» Exercise: Can you rewrite the rows below with "Instruction" renamed to "Command" everywhere it appears and nothing else changed?

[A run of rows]

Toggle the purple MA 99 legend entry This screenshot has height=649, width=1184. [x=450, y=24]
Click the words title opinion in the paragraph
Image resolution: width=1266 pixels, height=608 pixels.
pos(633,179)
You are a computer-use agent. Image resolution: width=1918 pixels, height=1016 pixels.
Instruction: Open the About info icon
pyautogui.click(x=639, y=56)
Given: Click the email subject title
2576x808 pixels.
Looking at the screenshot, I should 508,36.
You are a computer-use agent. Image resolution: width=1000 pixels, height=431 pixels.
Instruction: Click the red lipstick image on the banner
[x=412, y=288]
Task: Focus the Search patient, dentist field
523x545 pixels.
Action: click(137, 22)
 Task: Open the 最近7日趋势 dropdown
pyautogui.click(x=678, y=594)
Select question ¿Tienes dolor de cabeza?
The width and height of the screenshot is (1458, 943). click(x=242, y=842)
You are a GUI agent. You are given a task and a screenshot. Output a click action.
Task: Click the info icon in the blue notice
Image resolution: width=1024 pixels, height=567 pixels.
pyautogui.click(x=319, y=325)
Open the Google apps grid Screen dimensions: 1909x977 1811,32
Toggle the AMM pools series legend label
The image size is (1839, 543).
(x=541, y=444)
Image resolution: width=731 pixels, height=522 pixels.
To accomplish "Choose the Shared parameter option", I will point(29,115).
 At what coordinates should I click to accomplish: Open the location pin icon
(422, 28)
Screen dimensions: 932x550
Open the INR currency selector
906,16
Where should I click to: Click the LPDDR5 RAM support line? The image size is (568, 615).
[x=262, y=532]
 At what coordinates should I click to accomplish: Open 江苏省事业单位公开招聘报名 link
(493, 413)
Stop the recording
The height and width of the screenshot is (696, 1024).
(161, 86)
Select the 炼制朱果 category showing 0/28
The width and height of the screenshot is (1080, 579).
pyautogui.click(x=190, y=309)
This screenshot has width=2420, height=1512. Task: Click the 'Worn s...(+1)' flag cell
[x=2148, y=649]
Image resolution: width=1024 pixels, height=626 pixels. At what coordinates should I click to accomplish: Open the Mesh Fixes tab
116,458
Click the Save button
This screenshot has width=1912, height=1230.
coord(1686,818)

» Solved exercise:
Toggle the purple MA 99 legend entry This screenshot has height=649, width=1184. [x=450, y=24]
Click the words title opinion in the paragraph
Image resolution: width=1266 pixels, height=608 pixels.
pos(633,179)
You are a computer-use agent. Image resolution: width=1918 pixels, height=1016 pixels.
Command: Open the About info icon
pyautogui.click(x=639, y=56)
Given: Click the email subject title
2576x808 pixels.
Looking at the screenshot, I should 508,36.
You are a computer-use agent. Image resolution: width=1000 pixels, height=431 pixels.
Command: Click the red lipstick image on the banner
[x=412, y=288]
Task: Focus the Search patient, dentist field
523x545 pixels.
Action: click(137, 22)
 Task: Open the 最近7日趋势 dropdown
pyautogui.click(x=678, y=594)
Select question ¿Tienes dolor de cabeza?
The width and height of the screenshot is (1458, 943). click(x=242, y=842)
You are a GUI agent. You are given a task and a screenshot. Output a click action.
Task: Click the info icon in the blue notice
Image resolution: width=1024 pixels, height=567 pixels.
pyautogui.click(x=319, y=325)
Open the Google apps grid Screen dimensions: 1909x977 1811,32
Toggle the AMM pools series legend label
The image size is (1839, 543).
(x=541, y=444)
Image resolution: width=731 pixels, height=522 pixels.
To accomplish "Choose the Shared parameter option", I will point(29,115).
 At what coordinates should I click to accomplish: Open the location pin icon
(422, 28)
Screen dimensions: 932x550
Open the INR currency selector
906,16
Where should I click to: Click the LPDDR5 RAM support line? The image size is (568, 615).
[x=262, y=532]
 At what coordinates should I click to accomplish: Open 江苏省事业单位公开招聘报名 link
(493, 413)
Stop the recording
The height and width of the screenshot is (696, 1024).
(161, 86)
Select the 炼制朱果 category showing 0/28
The width and height of the screenshot is (1080, 579).
pyautogui.click(x=190, y=309)
This screenshot has width=2420, height=1512. Task: Click the 'Worn s...(+1)' flag cell
[x=2148, y=649]
Image resolution: width=1024 pixels, height=626 pixels. At what coordinates should I click to accomplish: Open the Mesh Fixes tab
116,458
Click the Save button
This screenshot has width=1912, height=1230.
coord(1686,818)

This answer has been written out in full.